August 29, 2022

 Time doesn’t apply to these experiences. Sometimes, the guides or shamans I encounter are in the present, sometimes in the future and sometimes in the past…even the very distant past. This morning, I had an encounter with an early human, probably not homo sapiens nor even Neanderthal. They appeared even earlier, although apparently their ‘primitive’ development didn’t have any impact on their ability to access the Imaginal. If true, the implications are very interesting.


It took me a while to figure out what was going on and I still don’t understand completely. In the end, I decided that I was being used as an intermediary, a messenger of sorts. The shaman of this early humanoid race was male and not very old but he was obviously not new at this. At first, I found myself staring into his face, more apelike than human but possessing intelligence and awareness and sensitivity. It was eerie and forced me to revise my understanding of what it means to be human. Clearly, humanity encompasses more than just modern humans.


There were others present of both genders and different ages. They seemed to possess language, although language isn’t necessary in the Imaginal. They were in a dry cave; it was cozy and dark. There was a guttering flame in a crude stone bowl filled with fat or oil of some sort. There was even a rudimentary wick in the tallow or whatever it was.


On the floor in front of me lay a woman of the same species. The candle was near her head and there was a circle drawn in chalk around her body. She was naked, as was everyone else. The shaman was on the other side of the circle; the woman was between him and me.


I’m still not sure if she was dead or not. At first, I thought she was. Then I thought she wasn’t. And now I’m back to thinking she was probably dead. In any case, her body was intact and there wasn’t any obvious sign of how she had died. The fact that she didn’t move and I had no contact with her leads me to think she was dead.

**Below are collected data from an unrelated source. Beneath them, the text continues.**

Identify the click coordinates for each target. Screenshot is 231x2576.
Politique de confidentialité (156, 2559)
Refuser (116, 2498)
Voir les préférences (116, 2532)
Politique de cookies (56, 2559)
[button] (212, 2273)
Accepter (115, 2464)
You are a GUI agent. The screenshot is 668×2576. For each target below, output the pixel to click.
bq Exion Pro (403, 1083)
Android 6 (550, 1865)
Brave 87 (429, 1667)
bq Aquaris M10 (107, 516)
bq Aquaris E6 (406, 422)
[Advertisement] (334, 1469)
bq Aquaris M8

I still don’t know how to interpret what happened. At first, I was with her body and the shaman. Then I was with the old god–the god of life and death–who claimed Lucas in my previous life. I’ve often thought that my connection with this god goes back further than Lucas because I have memories of being something other than human. I remember being a member of a band of what sure seemed like forest elves. They never existed on earth and their world is outside of time. In other words, it’s a different realm that only has a tangential connection to this one. This band serves the god. Why I chose (if it was a choice) to become mortal and live life (lives?) as a human, I don’t know. Of course, this could just be a delusion and I’m making it all up. I realize how crazy it sounds.


In any case, I found myself with my brothers and sisters, the forest elves, in a circle around the old god. I bowed to the god (I still don’t know how to describe him - he sort of defies words) and received what looked like a cloak (or maybe a shroud?) of blue-green cloth. The cloth was special, alive in a way. In some ways, it appeared like simple cloth and, in others, it appeared to be something else entirely. I have no idea what it was supposed to be, though.


After receiving the gift of the cloth, I bowed again to the god and then found myself back in the cave with the shaman and the (dead?) woman. I laid the cloth on her body and bowed to them. And then I left.


What did it mean? I have no idea. Like I said, I could just confabulating the whole thing. If the god is a god of life and death, then the cloth had some meaning related to life and death. If the woman was dead, perhaps the cloth was a blessing for her, something to aid her in her journey through the afterlife. I’m clueless.